Bimanual 3D Hand Motion and Articulation Forecasting in Everyday Images

This work develops ForeHand4D, a system for forecasting bimanual 3D hand motion from a single everyday RGB image as input. ForeHand4D can operate on diverse everyday images to output the full articulation of the hand in 3D for both hands over long time horizons while only requiring a single RGB image.

Pipeline:

If you find our code or paper useful, please cite

@article{Prakash2025ForeHand4D,
                author = {Prakash, Aditya and Forsyth, David and Gupta, Saurabh},
                title = {Bimanual 3D Hand Motion and Articulation Forecasting in Everyday Images},
                journal = {arXiv:2510.06145},
                year = {2025}
            }

Setup

conda create --name forecast python=3.10
conda activate forecast

conda install pytorch==2.4.1 torchvision==0.19.1 torchaudio==2.4.1 pytorch-cuda=12.4 -c pytorch -c nvidia
conda install -c fvcore -c iopath -c conda-forge fvcore iopath
conda install -c bottler nvidiacub

pip install -r requirements.txt

The dataloaders and models also requires the MANO and SMPL body models. Please visit their respective websites and register to get access to the models. Put these models in body_models folder in the directory structure below. While our model does not require SMPL/SMPLX models, some of the baseline codebases load these models.
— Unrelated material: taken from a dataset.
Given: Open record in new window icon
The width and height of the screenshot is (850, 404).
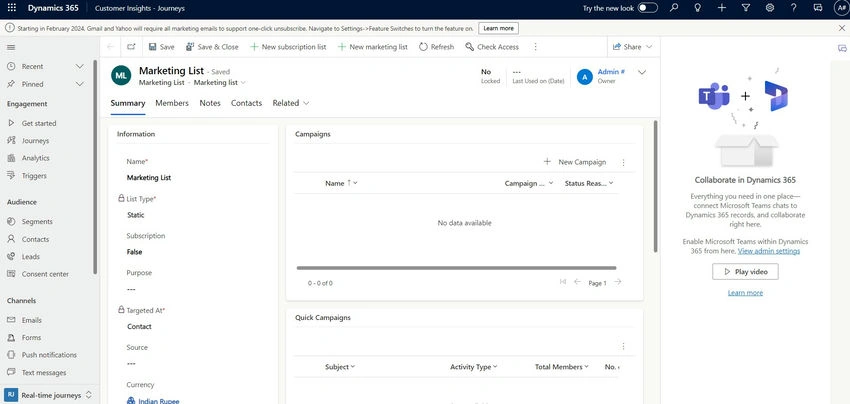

We use several datasets for training and evaluation. Please download them from their respective websites: ARCTIC, AssemblyHands, DexYCB, H2O3D, H2O, EgoExo4D, VISOR, HoloAssist, HOT3D. The directory structure should look like below.

The motion splits for different datasets and pretrained forecasting model are available here. We also use the HaMeR pretrained model for initializing the encoder.

├── downloads
│   ├── data
│       ├── arctic
│       ├── assembly
│       ├── h2o
│       ├── ...
│   ├── model
│       ├── body_models
│           ├── mano
│           ├── smpl
│           ├── smplx
│       ├── forehand4d
│       ├── hamer # used for initializing encoder
│   ├── motion_splits
│       ├── arctic
│       ├── assembly
│       ├── h2o
│       ├── ...

Set the environment variable to point to the downloads directory. The paths for loading all datasets and models are set relative to this directory.:

export DOWNLOADS_DIR=<path_to_downloads_directory>

Demo

The pretrained forecasting model checkpoint is provided in downloads/model/forehand4d in the directory structure above.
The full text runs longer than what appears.